_本文抜粋_:
..........

第3回
老いの景色はグラデーション |
上坂 |
「頑張る」という言葉を聞くと、
どうお思いになります? |
水野 |
この頃は、頑張るのがいかんのやと、
よう言われるね。 |
上坂 |
私は、若い頃はがむしゃらに頑張ったんです。
この世の正義と使命感を背負いこんだみたいに。
ところがこの頃は、
「頑張ってどうする」と思うの。
これが老化、
トシをとるということじゃないかしらね。
頑張らないで平然と流されていくなんて、
若い頃にはできない芸当だった。 |
糸井 |
植物が静かに朽ちていくというイメージに
近いですかね。 |
上坂 |
もうちょっと、
いたわりのある表現はないの?(笑) |
水野 |
僕は、生まれたものは
死んでいくのが当たり前だという意識を、
みんな、もうちょっともつべきだと思うんだ。
そして、高校の保健体育の教科書の中にも
そういうことを入れる。 |
糸井 |
「老い」と「死」を。 |
水野 |
そう。 |
上坂 |
あら、そうかしら。
死はいいとしても、
老いなんて項目は余計なことよ。
そんなの、
そのときになって考えりゃいいことで。 |
水野 |
いや僕は、観念として知っておくことは
やっぱり必要だと思う。 |
上坂 |
そんな無駄なこと……。

..........

_演習用の記録_:
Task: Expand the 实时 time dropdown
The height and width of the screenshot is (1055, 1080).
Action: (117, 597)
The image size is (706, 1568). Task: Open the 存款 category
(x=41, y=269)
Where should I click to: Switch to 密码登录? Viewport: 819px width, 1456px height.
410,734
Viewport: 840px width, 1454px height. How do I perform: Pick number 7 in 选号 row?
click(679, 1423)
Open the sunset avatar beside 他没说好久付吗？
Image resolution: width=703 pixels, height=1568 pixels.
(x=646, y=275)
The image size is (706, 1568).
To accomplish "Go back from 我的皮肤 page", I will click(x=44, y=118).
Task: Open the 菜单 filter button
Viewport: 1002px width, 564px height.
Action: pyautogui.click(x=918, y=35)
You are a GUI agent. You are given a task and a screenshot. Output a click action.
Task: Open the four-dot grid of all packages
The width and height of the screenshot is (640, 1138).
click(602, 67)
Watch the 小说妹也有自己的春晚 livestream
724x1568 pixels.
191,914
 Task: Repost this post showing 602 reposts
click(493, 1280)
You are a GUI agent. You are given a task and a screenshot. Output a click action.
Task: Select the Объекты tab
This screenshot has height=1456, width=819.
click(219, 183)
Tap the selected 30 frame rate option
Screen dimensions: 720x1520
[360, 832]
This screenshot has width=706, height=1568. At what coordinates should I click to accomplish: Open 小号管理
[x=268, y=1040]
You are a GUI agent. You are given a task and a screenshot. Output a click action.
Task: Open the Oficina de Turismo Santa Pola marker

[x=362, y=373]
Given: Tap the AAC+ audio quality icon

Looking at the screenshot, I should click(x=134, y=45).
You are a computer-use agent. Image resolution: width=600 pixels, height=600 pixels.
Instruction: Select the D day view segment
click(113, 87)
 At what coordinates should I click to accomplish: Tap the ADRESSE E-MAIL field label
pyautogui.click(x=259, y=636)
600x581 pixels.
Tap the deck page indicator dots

..........

_指示_:
a) 記録の中から「size」という文字列を含む行をすべて拾い出し、一行ずつ書き写して示すこと。
b) 老いをめぐる対談の続きを、最後の発言のあとから引き継いで書くこと。
記録の内容は本文とは無関係だ。

_解答_:
a)
The image size is (706, 1568). Task: Open the 存款 category
The image size is (706, 1568).

b)
いえ、私も40代の頃、
自分の老いを考えて
老後の計画を立ててたんですよ。
ところが、
その頃考えた老後に対するイメージと、
実際に老いに立ち至った今の状況とは
全然違うのね。
そんなふうに違うものを
高校生に教えたってしょうがないでしょうが。 |
糸井 |
でもそうすると、
今は老いを考えるきっかけが
ないんじゃないですかね。 |
上坂 |
ほんとうの老いなんて、
字で書いても観念で説明しても、
伝わらないものだと思いますよ。
いずれみんなが個人個人の胸の中で、
「こういうものなんだ」と
自然に実感していくのが老いなんでね。 |
糸井 |
上坂さんが40代の頃、
老いに備えていたことというのは? |
上坂 |
たとえば外国旅行に行ったりすると、
その土地の記念になるものを
買い集めたんですよ。
もし寝たきりになったら眺めて楽しもう、
過ぎた日々を思い出すよすがになるだろうって。
ところが今見ると、
「これ、どこで買ったかしら」と
さっぱり思い出せない。
そういうふうに、若いときって
全然ピントはずれのことを用意しちゃうの。
お金もいくらあればいいだろうと
考えたりしたけど、
トシをとるとお金に対する執着心は
全然なくなるし。
結局、楽しいことは何かと考えると、
一つか二つしかなくて、
それはお金でも何でもないんですよ。 |
糸井 |
ちなみに楽しいことは何ですか。 |
上坂 |
ちなまれても困るけど……。(笑) |
水野 |
原稿を書くこととか。 |
上坂 |
そうですねぇ。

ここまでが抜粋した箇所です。